* _Prompt_: Which lines in the records below contain the string "symbol"? Copy out each of them in full.

* _Records to process_:
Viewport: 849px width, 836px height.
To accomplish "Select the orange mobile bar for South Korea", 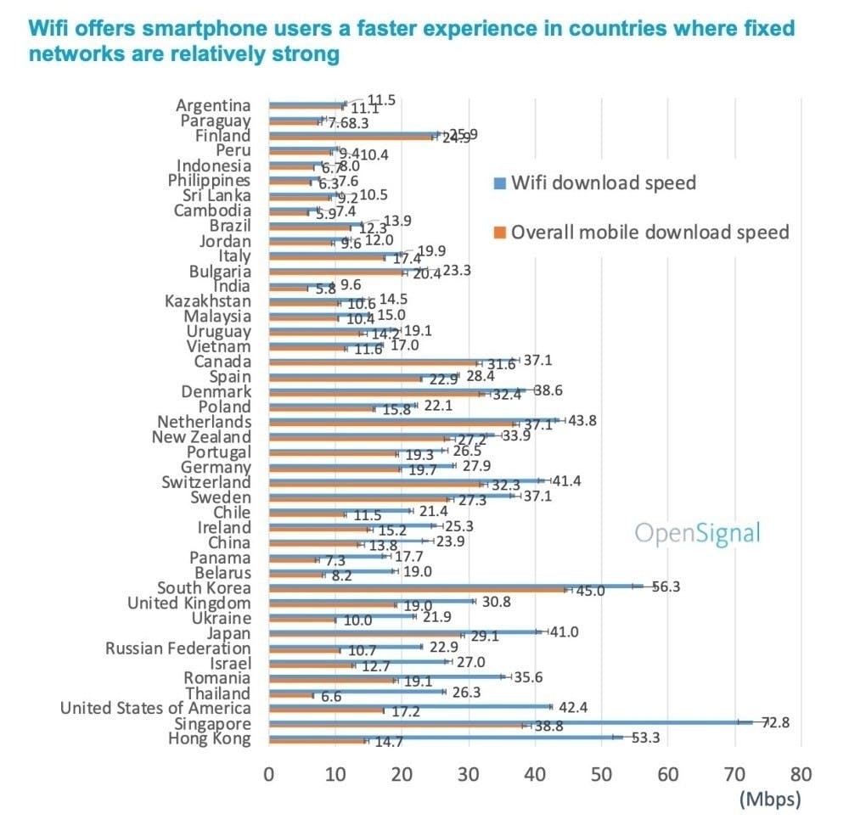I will click(x=416, y=590).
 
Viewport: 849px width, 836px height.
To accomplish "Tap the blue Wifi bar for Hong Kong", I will click(x=446, y=737).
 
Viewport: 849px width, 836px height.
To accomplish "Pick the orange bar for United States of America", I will click(x=326, y=710).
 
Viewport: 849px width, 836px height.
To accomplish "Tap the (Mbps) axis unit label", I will click(x=770, y=799).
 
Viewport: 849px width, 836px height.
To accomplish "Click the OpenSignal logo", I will click(x=698, y=534).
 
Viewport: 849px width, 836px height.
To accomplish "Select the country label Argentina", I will click(x=213, y=105).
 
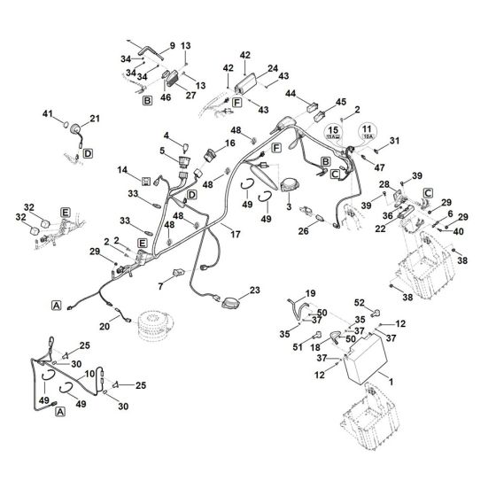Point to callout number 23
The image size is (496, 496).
[x=254, y=290]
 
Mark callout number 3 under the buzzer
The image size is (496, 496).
[x=289, y=205]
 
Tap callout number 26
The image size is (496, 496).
[x=304, y=232]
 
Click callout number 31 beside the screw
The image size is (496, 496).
[x=395, y=141]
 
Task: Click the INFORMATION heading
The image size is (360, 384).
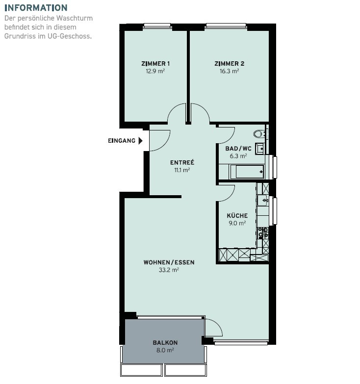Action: tap(36, 8)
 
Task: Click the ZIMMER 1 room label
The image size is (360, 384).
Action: tap(155, 64)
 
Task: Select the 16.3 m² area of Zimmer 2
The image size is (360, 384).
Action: tap(229, 71)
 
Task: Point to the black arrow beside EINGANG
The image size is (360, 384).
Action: tap(141, 141)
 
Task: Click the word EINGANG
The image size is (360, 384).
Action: tap(122, 141)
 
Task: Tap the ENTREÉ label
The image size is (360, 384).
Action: tap(182, 162)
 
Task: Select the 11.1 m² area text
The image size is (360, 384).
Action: tap(182, 170)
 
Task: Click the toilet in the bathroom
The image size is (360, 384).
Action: tap(259, 134)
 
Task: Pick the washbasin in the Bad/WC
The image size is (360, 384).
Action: tap(260, 149)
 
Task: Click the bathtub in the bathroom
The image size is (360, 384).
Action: tap(247, 172)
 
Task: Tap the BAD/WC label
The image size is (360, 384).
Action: tap(238, 149)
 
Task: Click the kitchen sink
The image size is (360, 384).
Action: tap(263, 200)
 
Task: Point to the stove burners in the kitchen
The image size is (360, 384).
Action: tap(263, 232)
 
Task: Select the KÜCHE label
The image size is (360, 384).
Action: tap(237, 215)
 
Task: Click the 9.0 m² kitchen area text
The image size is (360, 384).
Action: tap(237, 223)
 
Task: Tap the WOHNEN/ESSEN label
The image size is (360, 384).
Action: tap(169, 262)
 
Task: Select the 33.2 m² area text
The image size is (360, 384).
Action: tap(169, 270)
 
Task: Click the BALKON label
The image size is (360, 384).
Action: tap(165, 343)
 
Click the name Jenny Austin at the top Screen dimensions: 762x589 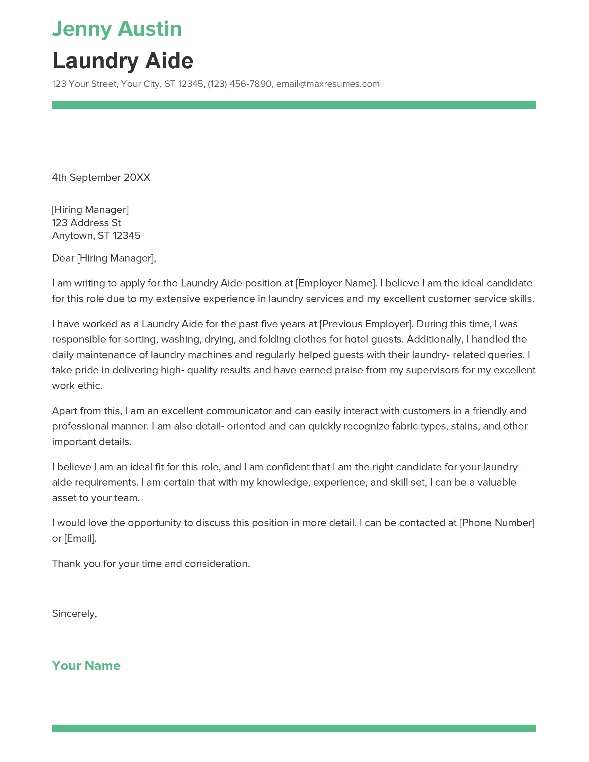click(x=117, y=29)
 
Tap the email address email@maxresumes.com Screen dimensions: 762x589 click(x=328, y=84)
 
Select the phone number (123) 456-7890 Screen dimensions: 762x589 click(x=239, y=84)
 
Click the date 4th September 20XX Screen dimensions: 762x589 click(x=101, y=178)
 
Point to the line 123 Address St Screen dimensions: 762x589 click(x=86, y=223)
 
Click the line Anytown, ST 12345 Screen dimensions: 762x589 click(x=96, y=236)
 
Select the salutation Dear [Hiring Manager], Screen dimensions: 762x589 click(x=104, y=258)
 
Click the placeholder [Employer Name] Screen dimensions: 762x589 click(x=336, y=283)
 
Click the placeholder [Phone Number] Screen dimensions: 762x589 click(x=496, y=523)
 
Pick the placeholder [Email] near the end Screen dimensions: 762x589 click(x=80, y=538)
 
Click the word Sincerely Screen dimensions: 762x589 click(x=74, y=613)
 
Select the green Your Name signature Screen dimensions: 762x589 click(x=86, y=666)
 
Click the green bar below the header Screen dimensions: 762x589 click(x=294, y=105)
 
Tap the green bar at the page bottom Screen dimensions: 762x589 click(x=293, y=728)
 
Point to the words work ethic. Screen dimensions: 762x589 click(x=77, y=386)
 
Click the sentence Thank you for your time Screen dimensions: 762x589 click(x=151, y=564)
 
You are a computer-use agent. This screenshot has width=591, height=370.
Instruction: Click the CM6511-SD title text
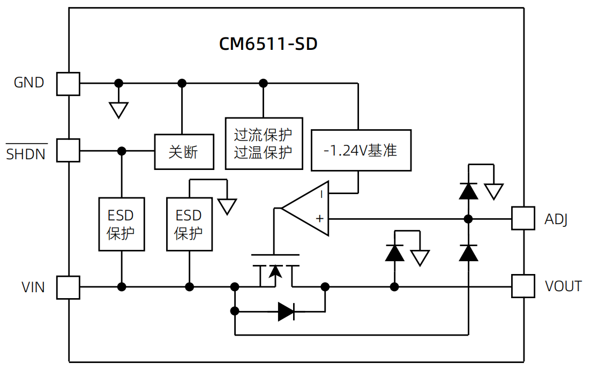268,43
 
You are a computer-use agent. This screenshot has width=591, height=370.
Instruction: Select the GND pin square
68,84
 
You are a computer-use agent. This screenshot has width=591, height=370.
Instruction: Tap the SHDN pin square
68,150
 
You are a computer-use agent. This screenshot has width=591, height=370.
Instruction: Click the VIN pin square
68,287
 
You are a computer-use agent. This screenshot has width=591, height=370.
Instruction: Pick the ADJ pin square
523,218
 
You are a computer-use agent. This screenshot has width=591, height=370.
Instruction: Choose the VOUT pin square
523,286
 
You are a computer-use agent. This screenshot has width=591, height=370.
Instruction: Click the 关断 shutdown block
184,152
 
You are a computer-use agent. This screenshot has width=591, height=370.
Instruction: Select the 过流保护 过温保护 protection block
264,143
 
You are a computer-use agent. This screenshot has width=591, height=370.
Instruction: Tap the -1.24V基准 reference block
361,150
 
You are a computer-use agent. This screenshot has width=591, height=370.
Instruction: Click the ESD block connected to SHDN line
122,224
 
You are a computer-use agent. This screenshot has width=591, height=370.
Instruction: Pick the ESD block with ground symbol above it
189,224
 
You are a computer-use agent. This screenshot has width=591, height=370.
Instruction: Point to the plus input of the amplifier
320,218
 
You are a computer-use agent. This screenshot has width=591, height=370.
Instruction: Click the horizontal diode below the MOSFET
286,311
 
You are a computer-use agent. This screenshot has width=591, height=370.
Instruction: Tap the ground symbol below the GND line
118,109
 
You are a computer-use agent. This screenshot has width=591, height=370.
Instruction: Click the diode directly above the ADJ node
468,191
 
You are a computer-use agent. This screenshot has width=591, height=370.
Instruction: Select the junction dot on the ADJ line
468,218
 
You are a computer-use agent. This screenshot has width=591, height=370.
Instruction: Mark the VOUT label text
563,286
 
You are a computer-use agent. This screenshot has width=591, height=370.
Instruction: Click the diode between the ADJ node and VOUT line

* _Written answer_:
Instruction: Pick the ESD block with ground symbol above it
Instruction: Tap the ground symbol below the GND line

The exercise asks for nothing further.